The indicator is straightforward: it counts how many prior days in DOGE’s trading history printed prices above the current level. A higher reading implies today’s price sits below a larger share of Dogecoin’s historical “tape,” which can be interpreted as an expanded footprint of prior trading levels above spot—what Wedson calls “market memory.”
What This Could Mean For DogecoinThe chart adds an important historical tell. Before this latest surge toward the 1,100+ day milestone, Dogecoin only moved above the 800-day level twice. Those two instances occurred around the March 2020 bottom and the October 2023 bottom, according to the chart and Wedson’s framing.

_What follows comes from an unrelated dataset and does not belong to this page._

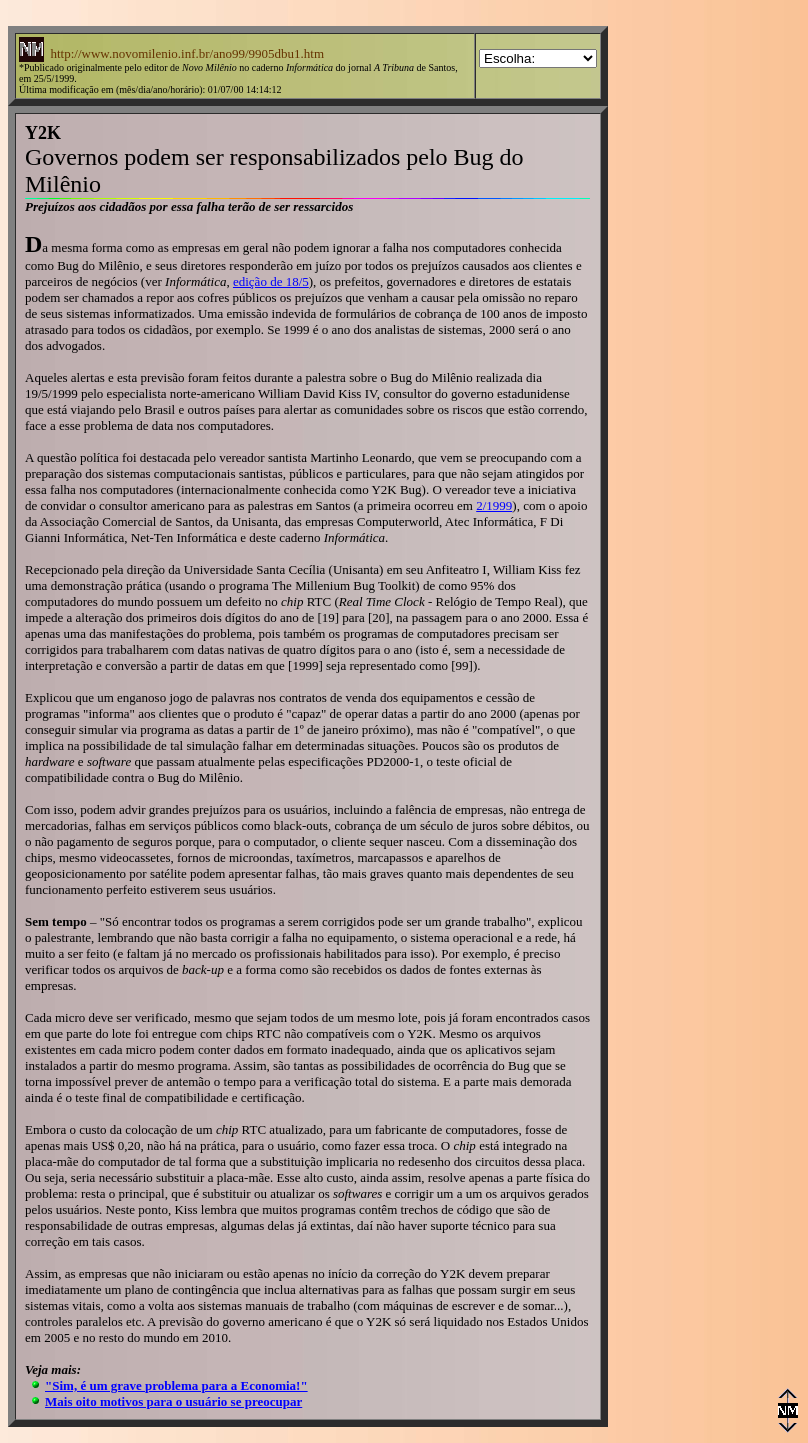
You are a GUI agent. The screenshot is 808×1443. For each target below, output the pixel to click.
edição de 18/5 (271, 281)
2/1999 (494, 505)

Wedson emphasized that this is not a signal about an intraday swing but a longer-horizon condition. “This is a structural cycle metric, not just a short-term move,” he said—positioning the new 1,100+ day milestone as a regime-level datapoint about where today’s price sits versus Dogecoin’s historical distribution.
The open question from here is whether this unprecedented reading will behave like prior extremes, where elevated “days above current price” aligned with cycle lows, or whether the market’s current structure breaks that historical rhyme.
At press time, DOGE traded at $0.09705.